Poucos se detêm para refletir sobre uma faixa de bens que
precedem e supõem os bens de mercado ou de Estado. São os bens proto-mercantis
e meta-estatais. Os bens de mercado, sabemos, são negociáveis, têm preço, estão
à venda e à compra. No entanto, existe um conjunto de bens, que são
valiosíssimos, mas não se compram, nem se vendem, pois são anteriores e a cima
dos bens de mercado. Numa comparação, assim como o Direito possui direitos
pétreos, isto é, imutáveis, alheios à negociação, assim também existem os proto-bens
e os meta-bens. São bens intocáveis pelo Estado e fora de objeto de exploração do mercado.
Entre os proto-bens incluem-se o ar que se respira, a
água in natura, terra. São os elementos essenciais identificados pelos
filósofos gregos pré-socráticos. Assim, pode-se ver que Tales de Mileto, viu na
água a origem de tudo. Anaximandro privilegiou o ápeiron, o indefinido.
Anaxímenes, descobriu o ar e Heráclito o fogo, a energia e Xenófanes, a terra.

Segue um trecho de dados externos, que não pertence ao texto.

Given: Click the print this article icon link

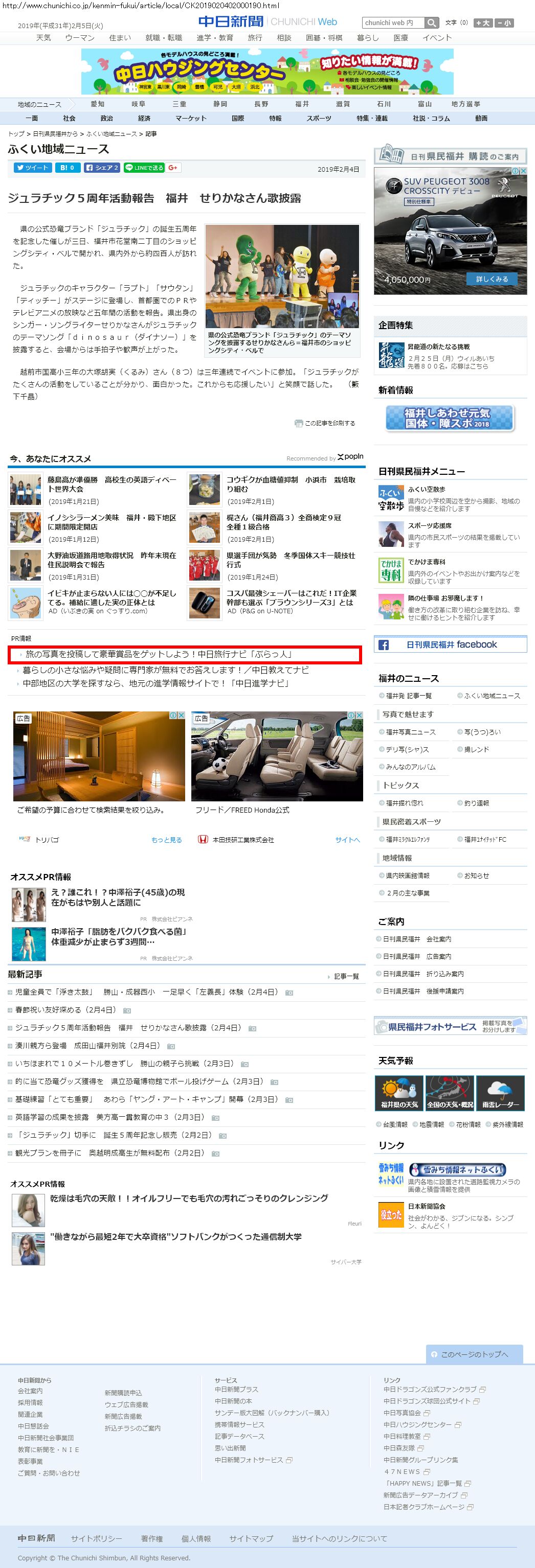Looking at the screenshot, I should pos(325,423).
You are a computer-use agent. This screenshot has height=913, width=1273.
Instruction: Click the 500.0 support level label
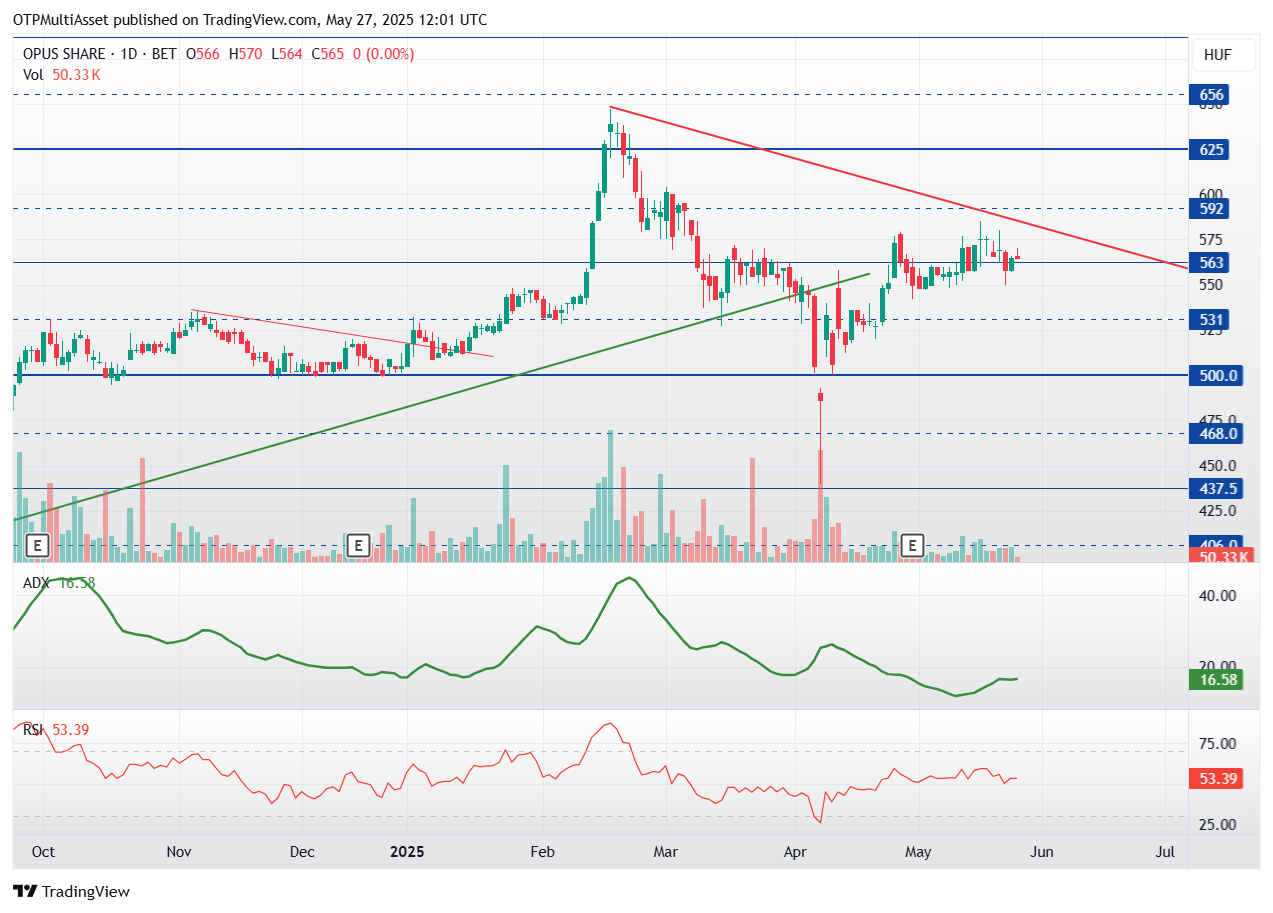coord(1216,376)
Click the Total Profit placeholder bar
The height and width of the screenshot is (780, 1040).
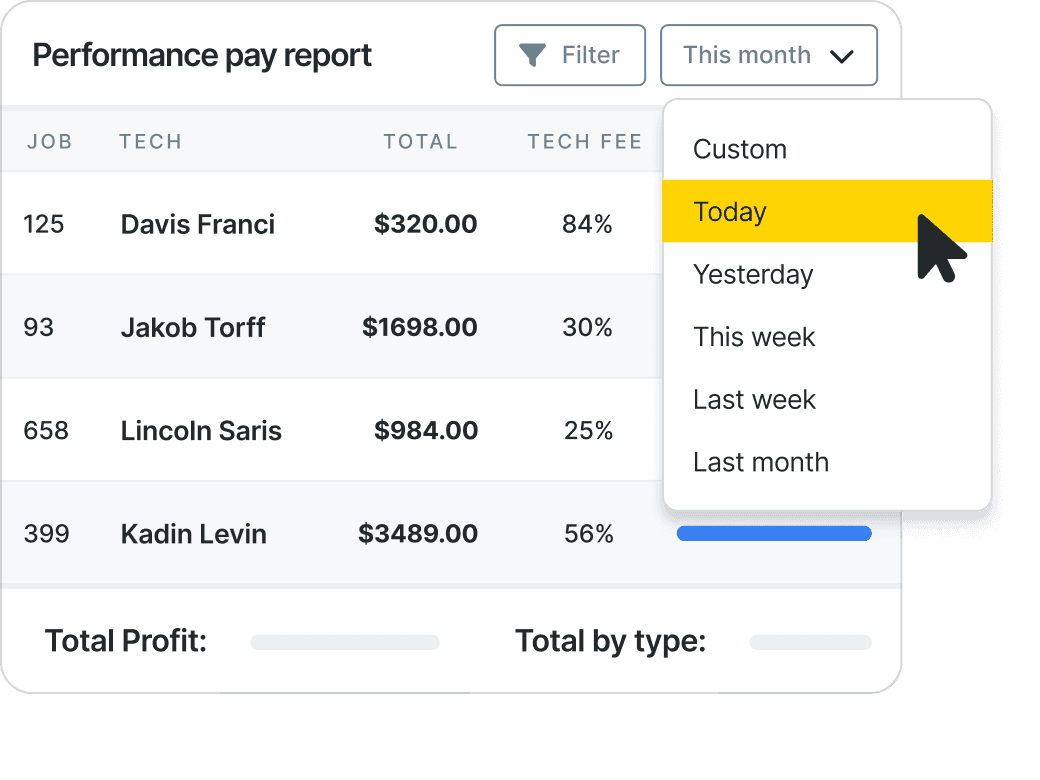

Aqueles que poluem a água, envenenam o ar ou exaurem a
terra estão atingindo bens fora do controle do Estado e objeto de mercado. Fazem
isso sem custo e em detrimento de todos. Pode-se incluir a impotência do
mercado ou a incompetência do Estado quanto à escassez de determinados bens
como a água, agricultura e petróleo. A sugestão de esperar, pois os custos de
substituição são muitos elevados, como a dessalinização da água do mar está nos
levando para uma situação limite. Mas é possível ainda procrastinar?
O certo é que no embate entre mercado e estado,
configura-se um desenvolvimento insustentável e suicida e até o momento a conta
é creditada ao déficit ecológico. Os economistas lançam alerta, mas o mercado
brinca de cego e o Estado faz olho grosso Afirmando que os recursos são
inesgotáveis. O agravante vem com a explosão demográfica no mundo: Hoje somos
mais de sete e em 2050 ultrapassaremos a marca de nove bilhões.
A combinação desastrosa entre ecologia e demografia
eclodiria com uma mudança climática, já diversas vezes ensaiada aqui e acolá,
na superfície da terra, como ocorreu com Poluição em Minemata, Explosão em
Seveso, Vazamento em Bhopal, Desastre de Chernobyl ou Mariana e Brumadino no
Brasil? Imaginemos o que poderia acontecer na Índia se as monções invertessem
de direção ou desaparecessem? Quem poderia superar os efeitos? O mercado ou o
Estado?
O pior poderá estar por vir: a combinação de desastres,
como demografia e ecologia, por exemplo. Ninguém conseguirá deter a hecatombe
de um desastre numa localidade superpovoada. Todos os órgãos que num período
normal funcionam harmonicamente, com o desastre passariam a funcionar de forma
contraditória. As marés com fluxos e refluxos se avolumariam e invadiriam a
terra. Os ventos varreriam tudo o que encontrassem pela frente. A energia
elétrica provocará incêndios; os rios em vez de transportar, inundam; a água
potável se mesclará com óxidos; os aeroportos virariam entulhos; os hospitais
se tornariam centros de disseminação de vírus infecciosos. Será o cenário do
“Ensaio sobre a Cegueira”, de José Saramago.